走了很久,之前肅殺莊嚴的氣氛忽然一變,一陣裹挾着酒香與花香的風迎面而來,遠遠傳來一陣絲竹聲,編鐘的餘韻在夜色中一圈一圈地盪開。
前面帶路的小太監提醒御花園到了。
與宋牧馳想象中的截然不同,御花園沒有對稱的花圃,沒有修剪整齊的灌木,甚至沒有一條筆直的路。
整座花園依着一棵巨樹而建,那棵樹大得離譜——樹幹粗到數十人合抱不攏,樹冠遮天蔽日,覆蓋了整個御花園的上空。
每一片樹葉都有巴掌大,葉脈清晰如符文,在夜風中輕輕翻動時,會發出極細微的、像是翻書頁的沙沙聲。

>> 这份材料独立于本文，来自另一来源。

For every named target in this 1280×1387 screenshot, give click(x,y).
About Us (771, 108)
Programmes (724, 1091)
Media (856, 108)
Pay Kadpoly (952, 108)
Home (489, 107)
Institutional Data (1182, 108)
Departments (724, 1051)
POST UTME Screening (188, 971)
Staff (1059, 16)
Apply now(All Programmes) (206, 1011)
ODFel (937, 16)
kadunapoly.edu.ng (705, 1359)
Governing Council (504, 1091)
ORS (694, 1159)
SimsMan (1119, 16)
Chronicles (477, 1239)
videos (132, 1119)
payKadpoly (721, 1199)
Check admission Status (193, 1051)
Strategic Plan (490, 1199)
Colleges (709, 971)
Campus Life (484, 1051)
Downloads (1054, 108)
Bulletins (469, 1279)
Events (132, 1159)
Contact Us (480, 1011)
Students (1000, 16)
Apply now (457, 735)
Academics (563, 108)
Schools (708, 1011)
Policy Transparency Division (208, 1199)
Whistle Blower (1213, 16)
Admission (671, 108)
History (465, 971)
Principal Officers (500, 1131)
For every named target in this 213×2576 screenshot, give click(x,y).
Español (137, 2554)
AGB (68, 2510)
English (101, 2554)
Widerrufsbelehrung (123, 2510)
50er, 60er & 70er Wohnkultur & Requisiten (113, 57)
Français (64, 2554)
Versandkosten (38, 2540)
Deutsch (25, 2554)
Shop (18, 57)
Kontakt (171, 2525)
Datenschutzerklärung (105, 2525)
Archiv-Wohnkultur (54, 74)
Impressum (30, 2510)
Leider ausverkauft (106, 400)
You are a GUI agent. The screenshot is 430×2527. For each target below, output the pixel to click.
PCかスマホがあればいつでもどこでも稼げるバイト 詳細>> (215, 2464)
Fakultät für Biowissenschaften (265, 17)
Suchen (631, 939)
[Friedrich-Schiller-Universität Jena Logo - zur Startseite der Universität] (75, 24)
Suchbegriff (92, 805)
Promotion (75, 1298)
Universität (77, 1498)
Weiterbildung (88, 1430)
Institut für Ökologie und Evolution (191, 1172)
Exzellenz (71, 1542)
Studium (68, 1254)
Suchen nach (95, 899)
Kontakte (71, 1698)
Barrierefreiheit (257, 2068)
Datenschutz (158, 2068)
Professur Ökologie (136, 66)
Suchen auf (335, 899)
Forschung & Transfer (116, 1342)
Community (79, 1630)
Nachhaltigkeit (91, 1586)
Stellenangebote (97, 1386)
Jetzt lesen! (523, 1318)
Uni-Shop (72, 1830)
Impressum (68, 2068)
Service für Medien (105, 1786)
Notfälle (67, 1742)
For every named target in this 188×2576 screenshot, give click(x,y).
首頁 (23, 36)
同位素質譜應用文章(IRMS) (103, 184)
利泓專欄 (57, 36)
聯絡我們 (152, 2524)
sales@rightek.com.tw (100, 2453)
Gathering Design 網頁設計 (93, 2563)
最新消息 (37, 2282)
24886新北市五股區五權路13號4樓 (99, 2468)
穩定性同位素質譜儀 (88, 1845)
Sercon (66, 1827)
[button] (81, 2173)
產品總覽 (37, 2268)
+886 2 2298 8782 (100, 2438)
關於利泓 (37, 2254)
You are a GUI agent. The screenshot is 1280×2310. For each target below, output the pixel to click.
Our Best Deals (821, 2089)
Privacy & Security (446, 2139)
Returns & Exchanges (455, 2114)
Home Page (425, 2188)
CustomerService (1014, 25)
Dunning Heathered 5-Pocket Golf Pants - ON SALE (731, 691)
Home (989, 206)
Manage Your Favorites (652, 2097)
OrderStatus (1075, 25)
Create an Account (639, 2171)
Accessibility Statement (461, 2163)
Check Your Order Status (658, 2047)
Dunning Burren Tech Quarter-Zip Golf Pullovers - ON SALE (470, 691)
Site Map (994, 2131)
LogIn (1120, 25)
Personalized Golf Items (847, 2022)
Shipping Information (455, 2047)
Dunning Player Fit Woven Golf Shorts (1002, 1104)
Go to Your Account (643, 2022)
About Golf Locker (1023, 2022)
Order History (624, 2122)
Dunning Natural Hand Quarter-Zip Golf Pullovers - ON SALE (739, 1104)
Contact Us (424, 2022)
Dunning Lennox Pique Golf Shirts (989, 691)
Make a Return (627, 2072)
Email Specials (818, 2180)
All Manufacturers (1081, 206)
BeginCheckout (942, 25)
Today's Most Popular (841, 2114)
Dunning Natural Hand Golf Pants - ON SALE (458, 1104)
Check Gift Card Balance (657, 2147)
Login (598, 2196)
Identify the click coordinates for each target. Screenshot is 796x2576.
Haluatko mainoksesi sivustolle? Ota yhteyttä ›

樹枝上垂落下無數條發光的藤蔓,像是千萬條流淌着星光的瀑布,幾乎不需要另外的燈火,就足以讓整個御花園如同白晝一般。
金凜月跟宋牧馳講解道:“這棵樹叫‘穹蓋’,比皇宮本身還要古老的。當初我父王帶大軍進入白玉京時,曾與各族首領在這棵樹下盟誓。”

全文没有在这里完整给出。